Township in Pennsylvania, US

Elmhurst Township is a township in Lackawanna County, Pennsylvania, United States. Established in 1826. The population was 836 at the 2020 census.

==Geography==
According to the United States Census Bureau, the township has a total area of 1.9 sqmi, of which 1.8 sqmi is land and 0.1 sqmi (4.23%) is water. The township is surrounded by Roaring Brook Township. Hence, Elmhurst Township is an enclave of Roaring Brook Township.

==Demographics==

Historical population
| Census | Pop. | Note | %± |
| 2010 | 894 |  | — |
| 2020 | 836 |  | −6.5% |
| 2021 (est.) | 834 |  | −0.2% |
U.S. Decennial Census

===2010 census===
At the 2010 census there were 894 people, 330 households, and 216 families living in the township. The population density was 496.6 people per square mile. There were 348 housing units at an average density of 193.3/sq mi. The racial makeup of the township was 98.4% White, 0.3% African American and 0.1% Asian. Hispanic or Latino of any race were 1.1%.

There were 330 households, 17.4% had children under the age of 18 living with them, 51.5% were married couples living together, 8.8% had a female householder with no husband present, and 34.5% were non-families. 31.2% of households were made up of individuals, and 22.1% were one person aged 65 or older. The average household size was 2.39 and the average family size was 3.

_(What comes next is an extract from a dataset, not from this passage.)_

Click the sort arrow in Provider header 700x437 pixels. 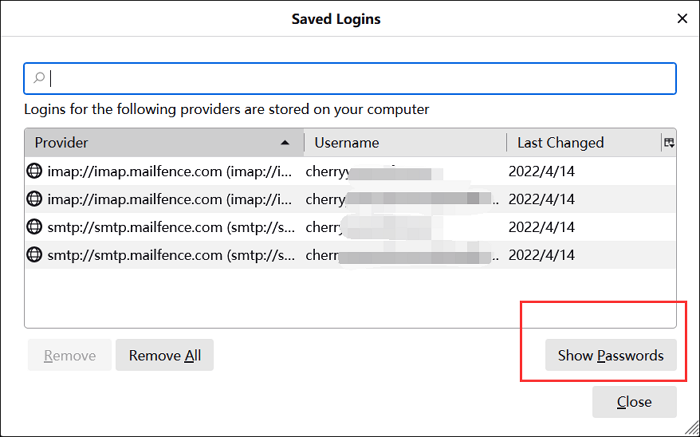[x=286, y=143]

The age distribution was 18.7% under the age of 18, 50.4% from 18 to 64, and 30.9% 65 or older. The median age was 50 years.

The median household income was $39,821 and the median family income was $73,750. Males had a median income of $49,219 versus $37,778 for females. The per capita income for the township was $22,070. About 5.4% of families and 4.5% of the population were below the poverty line, including 4.2% of those under age 18 and 9.1% of those age 65 or over.

===2000 census===
At the 2000 census there were 838 people, 258 households, and 198 families living in the township. The population density was 462.5 PD/sqmi. There were 274 housing units at an average density of 151.2 /mi2. The racial makeup of the township was 99.88% White and 0.12% African American. Hispanic or Latino of any race were 0.24%.

There were 258 households, 32.6% had children under the age of 18 living with them, 64.0% were married couples living together, 8.9% had a female householder with no husband present, and 22.9% were non-families. 19.4% of households were made up of individuals, and 11.2% were one person aged 65 or older. The average household size was 2.64 and the average family size was 3.01.

The age distribution was 17.2% under the age of 18, 6.8% from 18 to 24, 21.5% from 25 to 44, 22.8% from 45 to 64, and 31.7% 65 or older. The median age was 48 years. For every 100 females there were 72.1 males. For every 100 females age 18 and over, there were 70.9 males.

The median household income was $47,917 and the median family income was $49,861. Males had a median income of $39,583 versus $25,625 for females. The per capita income for the township was $17,465. About 1.0% of families and 1.6% of the population were below the poverty line, including 2.2% of those under age 18 and 4.8% of those age 65 or over.